His research on Notes from the Periphery led Levin to his next project, looking into the story of a branch of his family that had settled in Guinea-Bissau, further south along the coast of Africa. He realized that this family’s migration story over three generations encapsulated the turbulent eras of industrialization, colonialism, and post-colonialism; that it was a typical story of the struggles for betterment, and ultimately the defeated hopes, of the 20th century. It was also important to him as a modern Jewish story that atypically bypassed Zionism. The project he developed around this story, Cristina’s History (2007), consists of images made in the places where his relatives lived—in Poland, Portugal and Guinea-Bissau—accompanied by brief narratives situating their lives within the larger historical context of their time.

Cristina’s History was first exhibited at Le Point du Jour, in Cherbourg, France in 2009. Later that same year the project was exhibited at the Berardo Collection Museum in Lisbon, and in 2010 it was shown at the Jewish Museum in Paris], where Levin was awarded the museum’s Prix Maratier. The complete set of images from the project was purchased in 2012 by the Fonds national d'art contemporain (France).
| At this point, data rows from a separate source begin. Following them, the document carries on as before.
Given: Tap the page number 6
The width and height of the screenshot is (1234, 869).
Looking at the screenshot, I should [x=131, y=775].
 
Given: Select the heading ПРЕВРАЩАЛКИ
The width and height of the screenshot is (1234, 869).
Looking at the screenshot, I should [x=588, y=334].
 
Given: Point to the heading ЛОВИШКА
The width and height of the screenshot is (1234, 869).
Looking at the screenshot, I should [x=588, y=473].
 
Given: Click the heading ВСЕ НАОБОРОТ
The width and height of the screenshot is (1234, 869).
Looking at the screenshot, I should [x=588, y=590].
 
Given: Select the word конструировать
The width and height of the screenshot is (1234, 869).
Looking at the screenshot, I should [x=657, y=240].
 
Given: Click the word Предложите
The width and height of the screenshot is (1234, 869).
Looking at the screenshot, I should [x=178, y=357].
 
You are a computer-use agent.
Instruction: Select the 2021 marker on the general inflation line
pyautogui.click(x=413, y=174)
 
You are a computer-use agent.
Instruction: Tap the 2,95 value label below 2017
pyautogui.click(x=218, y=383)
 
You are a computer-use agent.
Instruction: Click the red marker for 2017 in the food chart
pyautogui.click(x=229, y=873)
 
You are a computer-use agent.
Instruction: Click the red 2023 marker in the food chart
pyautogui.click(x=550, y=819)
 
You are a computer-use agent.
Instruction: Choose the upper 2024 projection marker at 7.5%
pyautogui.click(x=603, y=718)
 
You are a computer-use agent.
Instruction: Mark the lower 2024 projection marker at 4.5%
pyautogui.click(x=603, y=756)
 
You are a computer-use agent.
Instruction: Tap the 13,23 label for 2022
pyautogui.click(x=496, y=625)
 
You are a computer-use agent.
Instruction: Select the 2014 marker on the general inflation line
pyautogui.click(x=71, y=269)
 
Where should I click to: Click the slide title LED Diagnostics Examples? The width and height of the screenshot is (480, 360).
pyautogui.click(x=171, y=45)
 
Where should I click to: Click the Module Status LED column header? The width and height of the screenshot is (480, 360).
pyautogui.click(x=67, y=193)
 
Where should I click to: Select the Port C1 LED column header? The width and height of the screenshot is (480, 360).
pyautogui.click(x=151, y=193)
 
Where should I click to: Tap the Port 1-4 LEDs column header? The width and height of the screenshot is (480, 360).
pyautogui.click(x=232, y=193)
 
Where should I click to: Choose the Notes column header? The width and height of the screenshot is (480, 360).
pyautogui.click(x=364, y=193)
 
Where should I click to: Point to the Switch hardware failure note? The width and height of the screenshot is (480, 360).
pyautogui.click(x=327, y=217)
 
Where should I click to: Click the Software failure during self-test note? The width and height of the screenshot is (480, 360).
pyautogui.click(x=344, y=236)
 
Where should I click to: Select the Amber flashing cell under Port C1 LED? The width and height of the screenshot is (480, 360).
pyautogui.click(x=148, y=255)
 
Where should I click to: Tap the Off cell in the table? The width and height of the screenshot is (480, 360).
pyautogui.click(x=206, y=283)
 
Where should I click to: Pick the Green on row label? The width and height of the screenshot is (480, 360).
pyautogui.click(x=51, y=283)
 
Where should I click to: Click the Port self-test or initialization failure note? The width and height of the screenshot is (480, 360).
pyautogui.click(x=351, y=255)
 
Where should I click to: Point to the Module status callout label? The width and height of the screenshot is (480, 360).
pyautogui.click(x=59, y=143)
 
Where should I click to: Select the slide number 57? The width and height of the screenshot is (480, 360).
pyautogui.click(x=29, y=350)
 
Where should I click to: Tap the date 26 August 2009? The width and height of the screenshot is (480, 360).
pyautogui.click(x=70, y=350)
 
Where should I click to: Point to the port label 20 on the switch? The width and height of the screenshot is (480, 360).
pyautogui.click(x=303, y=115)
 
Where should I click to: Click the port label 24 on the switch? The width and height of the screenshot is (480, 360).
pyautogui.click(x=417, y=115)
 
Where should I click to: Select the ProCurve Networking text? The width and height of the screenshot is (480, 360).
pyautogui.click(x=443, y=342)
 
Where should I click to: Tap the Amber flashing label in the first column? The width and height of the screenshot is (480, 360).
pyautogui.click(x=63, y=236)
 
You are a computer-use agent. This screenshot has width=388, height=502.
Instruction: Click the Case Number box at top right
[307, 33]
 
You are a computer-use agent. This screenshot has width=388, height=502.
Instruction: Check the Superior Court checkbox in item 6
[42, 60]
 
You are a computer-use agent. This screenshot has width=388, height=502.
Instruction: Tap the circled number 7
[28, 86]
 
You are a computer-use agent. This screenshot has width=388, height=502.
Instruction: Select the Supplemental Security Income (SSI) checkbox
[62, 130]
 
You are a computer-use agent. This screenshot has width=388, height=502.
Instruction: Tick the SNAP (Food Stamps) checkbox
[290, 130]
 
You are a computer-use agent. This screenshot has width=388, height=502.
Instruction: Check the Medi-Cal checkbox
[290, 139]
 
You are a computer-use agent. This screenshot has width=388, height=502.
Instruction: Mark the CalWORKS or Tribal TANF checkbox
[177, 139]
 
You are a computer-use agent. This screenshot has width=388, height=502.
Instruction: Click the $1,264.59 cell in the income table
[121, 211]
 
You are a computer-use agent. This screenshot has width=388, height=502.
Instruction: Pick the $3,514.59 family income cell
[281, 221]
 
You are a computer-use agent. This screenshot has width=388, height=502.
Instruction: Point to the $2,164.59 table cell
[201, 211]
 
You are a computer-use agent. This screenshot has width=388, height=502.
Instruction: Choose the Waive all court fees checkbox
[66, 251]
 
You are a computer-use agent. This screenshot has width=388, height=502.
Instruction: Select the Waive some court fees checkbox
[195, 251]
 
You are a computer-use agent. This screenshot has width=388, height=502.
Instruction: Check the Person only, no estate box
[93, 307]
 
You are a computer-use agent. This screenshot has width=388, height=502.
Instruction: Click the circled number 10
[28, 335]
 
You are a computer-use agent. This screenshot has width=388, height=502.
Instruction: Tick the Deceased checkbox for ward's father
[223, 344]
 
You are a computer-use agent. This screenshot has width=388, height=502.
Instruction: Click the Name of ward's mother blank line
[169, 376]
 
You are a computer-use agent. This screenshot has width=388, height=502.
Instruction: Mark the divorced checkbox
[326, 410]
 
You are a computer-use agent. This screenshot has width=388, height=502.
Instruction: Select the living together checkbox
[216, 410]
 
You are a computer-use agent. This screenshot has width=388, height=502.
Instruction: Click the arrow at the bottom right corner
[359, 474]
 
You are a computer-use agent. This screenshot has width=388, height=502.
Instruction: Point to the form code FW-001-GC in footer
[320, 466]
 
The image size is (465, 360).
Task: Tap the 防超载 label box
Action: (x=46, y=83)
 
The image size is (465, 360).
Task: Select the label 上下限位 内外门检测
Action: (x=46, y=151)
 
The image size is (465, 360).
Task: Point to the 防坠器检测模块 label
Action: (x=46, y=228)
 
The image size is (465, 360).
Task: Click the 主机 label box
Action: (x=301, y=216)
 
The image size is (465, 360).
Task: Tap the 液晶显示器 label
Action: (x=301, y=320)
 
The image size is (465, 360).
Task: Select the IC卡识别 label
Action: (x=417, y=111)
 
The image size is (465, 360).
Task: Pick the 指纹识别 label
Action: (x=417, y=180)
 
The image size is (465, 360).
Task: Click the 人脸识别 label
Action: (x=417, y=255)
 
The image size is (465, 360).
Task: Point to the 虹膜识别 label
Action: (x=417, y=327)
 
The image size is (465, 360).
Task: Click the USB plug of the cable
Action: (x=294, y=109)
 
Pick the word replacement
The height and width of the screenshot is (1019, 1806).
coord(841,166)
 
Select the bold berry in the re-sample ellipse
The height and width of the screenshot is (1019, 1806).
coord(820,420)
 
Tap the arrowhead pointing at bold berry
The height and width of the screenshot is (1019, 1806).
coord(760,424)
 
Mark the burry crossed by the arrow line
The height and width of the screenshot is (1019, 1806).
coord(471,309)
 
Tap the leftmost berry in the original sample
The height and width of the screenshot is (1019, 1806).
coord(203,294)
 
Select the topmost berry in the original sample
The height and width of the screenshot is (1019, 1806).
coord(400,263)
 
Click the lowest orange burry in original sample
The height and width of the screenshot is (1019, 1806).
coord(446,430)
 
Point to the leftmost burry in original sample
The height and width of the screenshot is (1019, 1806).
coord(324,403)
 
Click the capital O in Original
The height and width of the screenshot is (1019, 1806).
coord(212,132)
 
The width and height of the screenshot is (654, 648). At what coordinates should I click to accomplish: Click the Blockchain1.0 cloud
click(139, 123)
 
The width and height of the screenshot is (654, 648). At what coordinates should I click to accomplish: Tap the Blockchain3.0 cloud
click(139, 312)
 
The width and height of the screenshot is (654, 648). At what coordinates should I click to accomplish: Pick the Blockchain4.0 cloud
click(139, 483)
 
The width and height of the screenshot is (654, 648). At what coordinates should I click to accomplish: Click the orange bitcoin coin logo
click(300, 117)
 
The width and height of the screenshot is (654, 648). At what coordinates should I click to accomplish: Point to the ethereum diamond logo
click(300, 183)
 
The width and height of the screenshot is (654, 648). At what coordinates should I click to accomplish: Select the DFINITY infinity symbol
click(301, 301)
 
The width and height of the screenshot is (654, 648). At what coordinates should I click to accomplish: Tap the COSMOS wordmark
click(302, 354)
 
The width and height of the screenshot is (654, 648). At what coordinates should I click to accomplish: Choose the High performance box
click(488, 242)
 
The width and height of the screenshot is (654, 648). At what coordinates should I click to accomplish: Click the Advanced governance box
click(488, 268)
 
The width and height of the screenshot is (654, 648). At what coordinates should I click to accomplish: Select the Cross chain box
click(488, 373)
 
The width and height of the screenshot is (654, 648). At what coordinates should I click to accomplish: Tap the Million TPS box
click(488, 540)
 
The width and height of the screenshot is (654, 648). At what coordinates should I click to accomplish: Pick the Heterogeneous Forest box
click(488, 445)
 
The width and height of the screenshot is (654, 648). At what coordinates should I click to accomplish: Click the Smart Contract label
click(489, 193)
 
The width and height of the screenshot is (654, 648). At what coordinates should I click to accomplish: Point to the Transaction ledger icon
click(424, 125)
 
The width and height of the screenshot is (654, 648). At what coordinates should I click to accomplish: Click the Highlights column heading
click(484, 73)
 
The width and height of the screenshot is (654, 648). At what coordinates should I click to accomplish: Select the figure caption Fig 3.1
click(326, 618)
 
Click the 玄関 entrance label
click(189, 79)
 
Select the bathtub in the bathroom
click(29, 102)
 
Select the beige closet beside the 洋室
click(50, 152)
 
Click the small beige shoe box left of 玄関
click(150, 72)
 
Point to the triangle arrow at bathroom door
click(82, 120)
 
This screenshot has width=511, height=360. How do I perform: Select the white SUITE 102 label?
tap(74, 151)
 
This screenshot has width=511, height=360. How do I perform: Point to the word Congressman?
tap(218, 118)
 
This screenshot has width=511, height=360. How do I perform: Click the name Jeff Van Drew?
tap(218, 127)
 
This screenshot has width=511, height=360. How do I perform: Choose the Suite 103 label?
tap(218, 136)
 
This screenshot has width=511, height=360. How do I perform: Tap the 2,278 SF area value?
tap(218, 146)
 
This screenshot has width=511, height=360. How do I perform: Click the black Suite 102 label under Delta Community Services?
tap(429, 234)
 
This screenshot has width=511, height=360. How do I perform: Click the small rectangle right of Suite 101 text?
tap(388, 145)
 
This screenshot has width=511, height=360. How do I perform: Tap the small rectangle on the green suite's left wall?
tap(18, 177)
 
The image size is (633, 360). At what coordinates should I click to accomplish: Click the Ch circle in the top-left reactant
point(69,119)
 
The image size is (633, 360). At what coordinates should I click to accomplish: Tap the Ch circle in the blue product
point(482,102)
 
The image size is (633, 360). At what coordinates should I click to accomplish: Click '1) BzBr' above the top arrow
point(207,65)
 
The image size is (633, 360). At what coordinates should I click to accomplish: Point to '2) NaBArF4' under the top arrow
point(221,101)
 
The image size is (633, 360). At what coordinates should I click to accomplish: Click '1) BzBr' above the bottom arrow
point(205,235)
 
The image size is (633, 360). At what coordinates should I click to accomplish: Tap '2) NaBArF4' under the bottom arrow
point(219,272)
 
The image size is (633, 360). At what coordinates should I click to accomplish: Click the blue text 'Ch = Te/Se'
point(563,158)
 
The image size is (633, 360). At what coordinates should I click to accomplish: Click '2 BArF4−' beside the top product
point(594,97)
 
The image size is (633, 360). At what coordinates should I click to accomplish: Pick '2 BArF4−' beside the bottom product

In 2019 Levin started on Critical Places; 15 Sites of American Slave Rebellion, a project about how the rebellions of the enslaved are remembered (or not remembered) in the landscape. Through his experience of those places, as witnessed in his photographs, he marks them as critical places in a topography of historical consciousness, bringing forward how he see these rebellions still echoing in social patterns and economic structures. A series of exhibitions in venues associated with those rebellions followed, including at the South Slave Cabin Gallery of the Melrose, in Natchez, Mississippi,which was proximate to the Second Creek uprising that took place at Cherry Grove Plantation in 1861. Other venues included the Boydern Gallery of Saint Mary’s College of Maryland, and the School of International and Public Affairs, Columbia University, New York.